**About this exercise**
Search term "each": please copy every line of the records below that contains it.

**Input for this task**
____________________

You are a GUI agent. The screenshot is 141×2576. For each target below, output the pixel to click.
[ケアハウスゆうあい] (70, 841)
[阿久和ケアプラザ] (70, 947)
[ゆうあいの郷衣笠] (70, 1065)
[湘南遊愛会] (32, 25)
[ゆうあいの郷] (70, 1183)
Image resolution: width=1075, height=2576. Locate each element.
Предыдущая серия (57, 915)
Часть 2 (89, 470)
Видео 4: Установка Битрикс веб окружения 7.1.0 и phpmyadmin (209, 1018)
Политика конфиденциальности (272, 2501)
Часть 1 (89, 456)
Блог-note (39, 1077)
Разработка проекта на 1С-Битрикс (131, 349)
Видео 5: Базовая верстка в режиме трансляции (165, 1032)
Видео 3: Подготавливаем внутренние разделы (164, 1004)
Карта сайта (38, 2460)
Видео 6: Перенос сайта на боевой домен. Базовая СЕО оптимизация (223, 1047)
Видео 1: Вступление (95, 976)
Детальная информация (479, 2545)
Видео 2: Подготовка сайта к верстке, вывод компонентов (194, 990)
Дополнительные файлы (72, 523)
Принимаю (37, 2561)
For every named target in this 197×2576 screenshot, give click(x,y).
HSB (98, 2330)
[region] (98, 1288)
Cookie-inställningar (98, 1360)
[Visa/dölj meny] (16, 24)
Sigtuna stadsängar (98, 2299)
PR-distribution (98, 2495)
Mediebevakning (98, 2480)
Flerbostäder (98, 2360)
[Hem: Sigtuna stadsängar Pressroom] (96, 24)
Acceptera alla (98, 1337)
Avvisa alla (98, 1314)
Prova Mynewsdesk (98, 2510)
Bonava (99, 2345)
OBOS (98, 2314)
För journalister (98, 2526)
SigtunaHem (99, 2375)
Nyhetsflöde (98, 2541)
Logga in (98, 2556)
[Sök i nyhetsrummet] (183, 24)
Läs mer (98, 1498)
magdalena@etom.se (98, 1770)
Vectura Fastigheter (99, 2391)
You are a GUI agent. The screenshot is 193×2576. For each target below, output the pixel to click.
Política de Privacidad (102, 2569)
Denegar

____________________

**Answer space**
You are a GUI agent. The screenshot is 141×2576. For each target below, output the pixel to click.
Image resolution: width=1075, height=2576. Locate each element.
You are a GUI agent. The screenshot is 193×2576. For each target below, output the pixel to click.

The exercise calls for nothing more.